United Microelectronics Corp (UMC, 聯電), the world’s No. 2 contract chipmaker, yesterday said it planned to sell 1.3 billion new common shares via private placement in order to form a strategic technological partnership with semiconductor firms.
The share offering comes at a time when the chipmaker is struggling to ramp up 28-nanometer (nm) chip production.
UMC expects 28nm chips to account for less than 10 percent of its revenue this year.
“The private placement is to help create an opportunity for semiconductor technology cooperation, or to form a strategic alliance with local or foreign companies,” UMC spokesman Liu Chitung (劉啟東) said in a filing to the Taiwan Stock Exchange.

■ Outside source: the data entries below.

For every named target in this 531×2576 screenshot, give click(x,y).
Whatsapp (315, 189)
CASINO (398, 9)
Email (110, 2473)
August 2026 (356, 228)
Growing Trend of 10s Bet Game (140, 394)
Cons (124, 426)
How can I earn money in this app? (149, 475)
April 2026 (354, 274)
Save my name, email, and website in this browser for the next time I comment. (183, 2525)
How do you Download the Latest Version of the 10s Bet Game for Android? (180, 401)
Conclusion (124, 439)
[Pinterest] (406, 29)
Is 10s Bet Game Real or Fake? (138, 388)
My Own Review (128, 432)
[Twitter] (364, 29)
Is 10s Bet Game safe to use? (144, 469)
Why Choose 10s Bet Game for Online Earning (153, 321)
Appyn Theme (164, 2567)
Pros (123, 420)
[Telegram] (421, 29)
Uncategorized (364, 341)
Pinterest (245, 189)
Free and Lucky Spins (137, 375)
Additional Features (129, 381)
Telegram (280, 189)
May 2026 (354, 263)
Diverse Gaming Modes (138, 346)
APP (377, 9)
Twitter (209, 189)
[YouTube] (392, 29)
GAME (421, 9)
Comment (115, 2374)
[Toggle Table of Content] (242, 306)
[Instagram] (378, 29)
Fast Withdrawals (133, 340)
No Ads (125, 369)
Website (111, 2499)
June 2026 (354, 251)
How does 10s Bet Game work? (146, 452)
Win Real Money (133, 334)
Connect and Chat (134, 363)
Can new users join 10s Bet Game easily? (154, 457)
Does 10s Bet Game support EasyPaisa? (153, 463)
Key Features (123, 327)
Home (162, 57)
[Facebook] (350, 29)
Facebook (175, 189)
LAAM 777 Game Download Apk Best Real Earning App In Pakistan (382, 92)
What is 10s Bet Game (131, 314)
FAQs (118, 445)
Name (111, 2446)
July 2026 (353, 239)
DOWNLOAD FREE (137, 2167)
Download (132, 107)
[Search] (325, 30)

The company’s board yesterday approved the sale of the 1.3 billion common shares, about 10 percent of its 12.95 billion capital shares, in the form of depositary receipts, or domestic or foreign bonds.
The board also agreed to distribute NT$0.4 per share in a cash dividend for shareholders, which amounted to a 63 percent payout ratio, as UMC reported earnings of NT$0.63 a share last year.
The dividend yield was 3.6 percent, as the company’s shares closed at NT$11.1 yesterday.
The board also approved a share buyback plan, its first in three years, and is set to distribute the repurchased shares to employees.
UMC plans to repurchase as many as 200 million shares, or about 1.54 percent of its total capital shares, from the open market at between NT$7.8 and NT$16.9 in a two-month period starting today.